══ Raw data ══

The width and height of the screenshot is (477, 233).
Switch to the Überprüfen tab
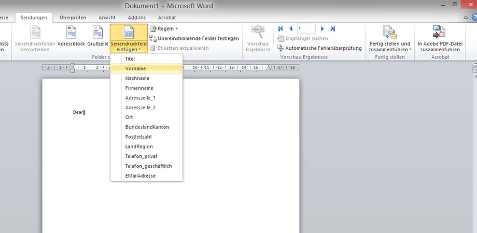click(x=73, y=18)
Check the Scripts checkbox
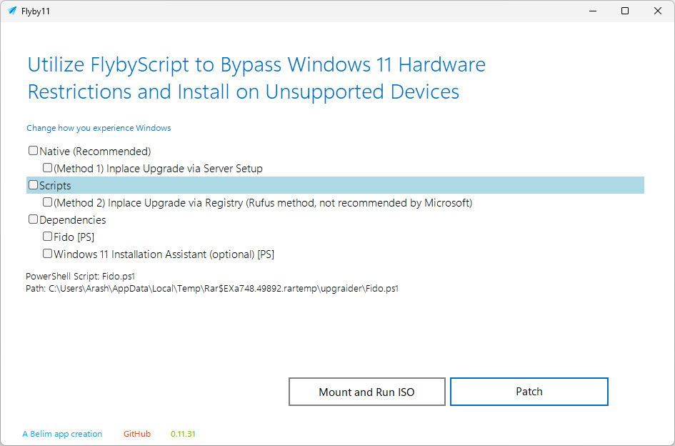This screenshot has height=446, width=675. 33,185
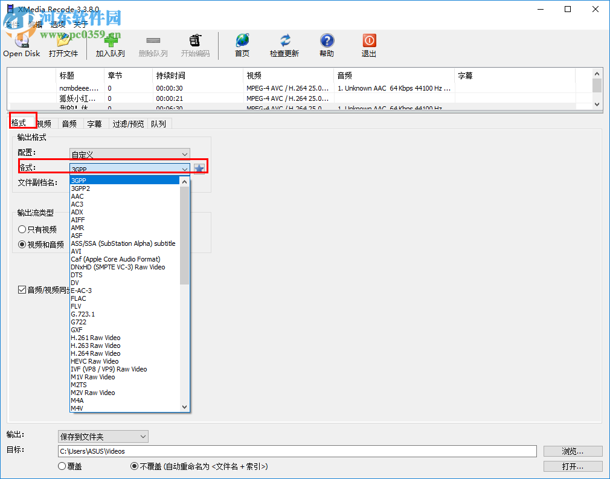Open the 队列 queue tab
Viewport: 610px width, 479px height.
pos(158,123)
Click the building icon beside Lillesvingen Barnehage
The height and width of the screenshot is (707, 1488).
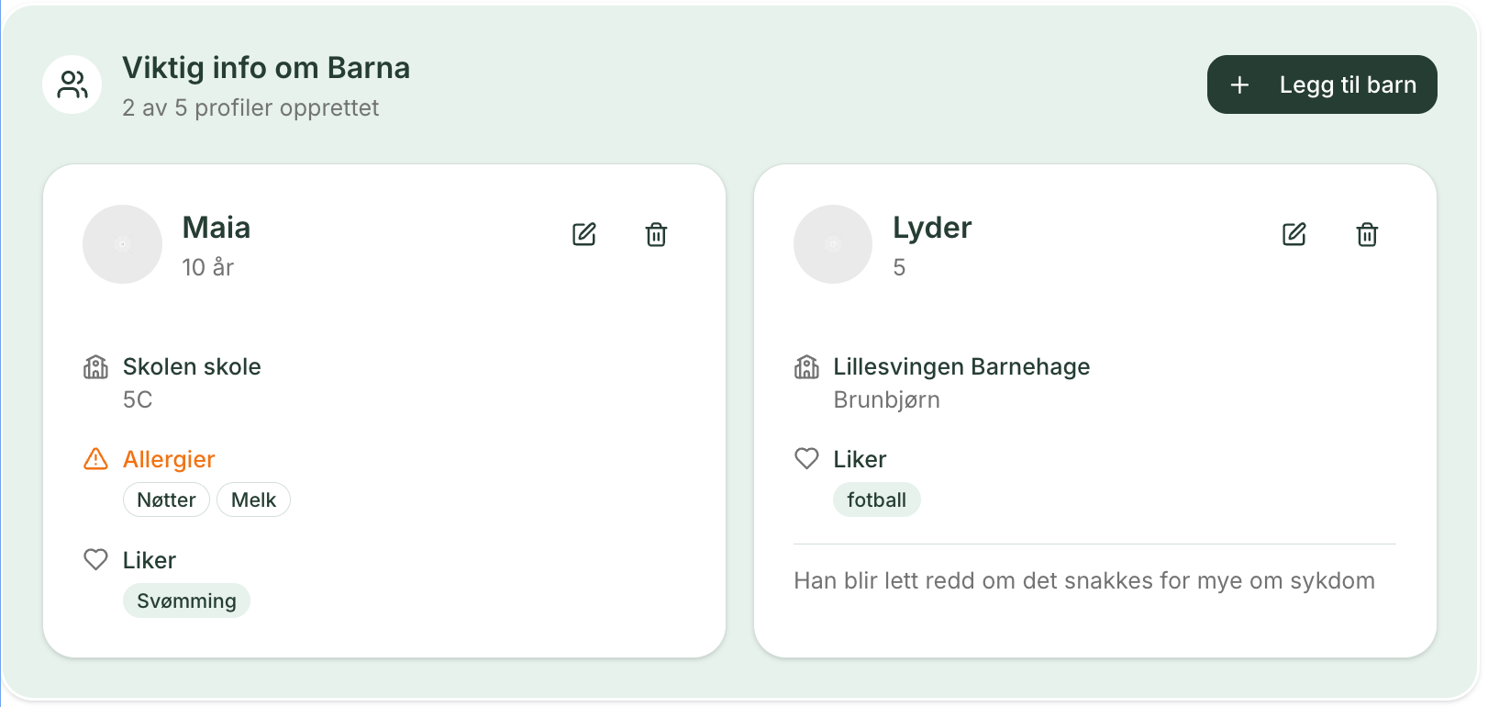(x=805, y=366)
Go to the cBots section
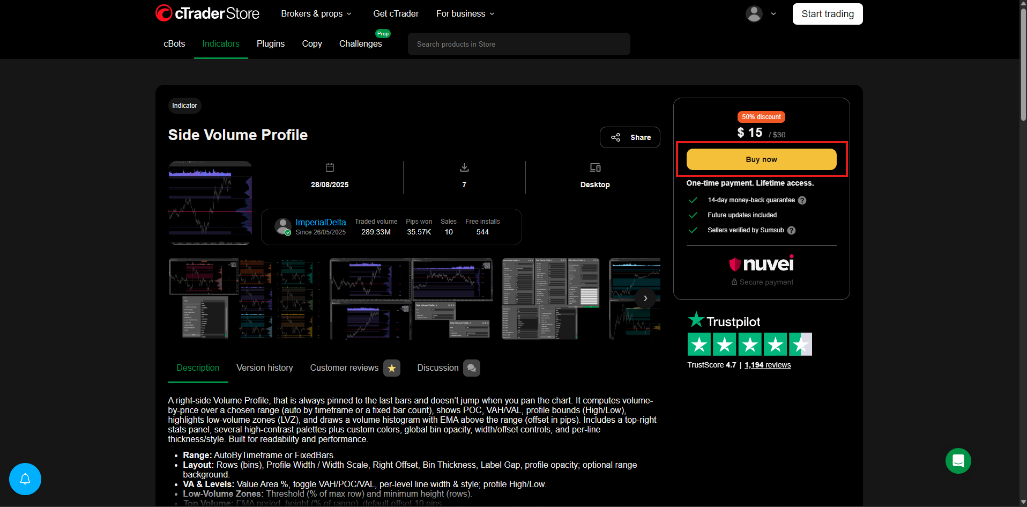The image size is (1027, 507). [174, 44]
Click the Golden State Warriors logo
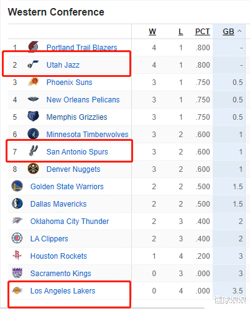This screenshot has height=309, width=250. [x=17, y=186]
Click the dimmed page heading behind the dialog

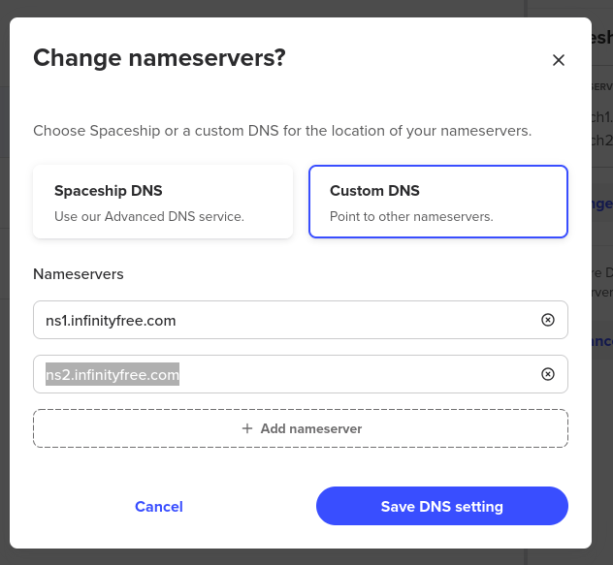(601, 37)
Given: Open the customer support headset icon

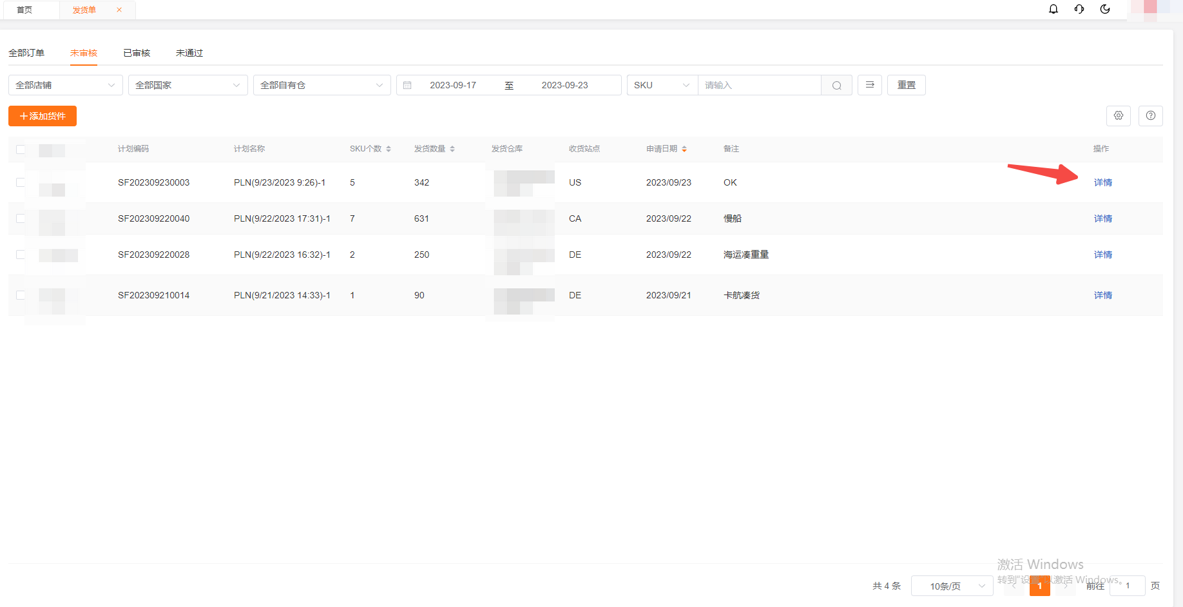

═══

Return every line of the listing exactly, leaving its pictures behind.

The width and height of the screenshot is (477, 233).
Switch to the Überprüfen tab
click(x=73, y=18)
Check the Scripts checkbox
This screenshot has height=446, width=675. 33,185
Open the 队列 queue tab
Viewport: 610px width, 479px height.
pos(158,123)
Click the building icon beside Lillesvingen Barnehage
The height and width of the screenshot is (707, 1488).
(x=805, y=366)
Go to the cBots section
The image size is (1027, 507). [174, 44]
Click the Golden State Warriors logo
This screenshot has height=309, width=250. [x=17, y=186]
Click the dimmed page heading behind the dialog

(601, 37)
Given: Open the customer support headset icon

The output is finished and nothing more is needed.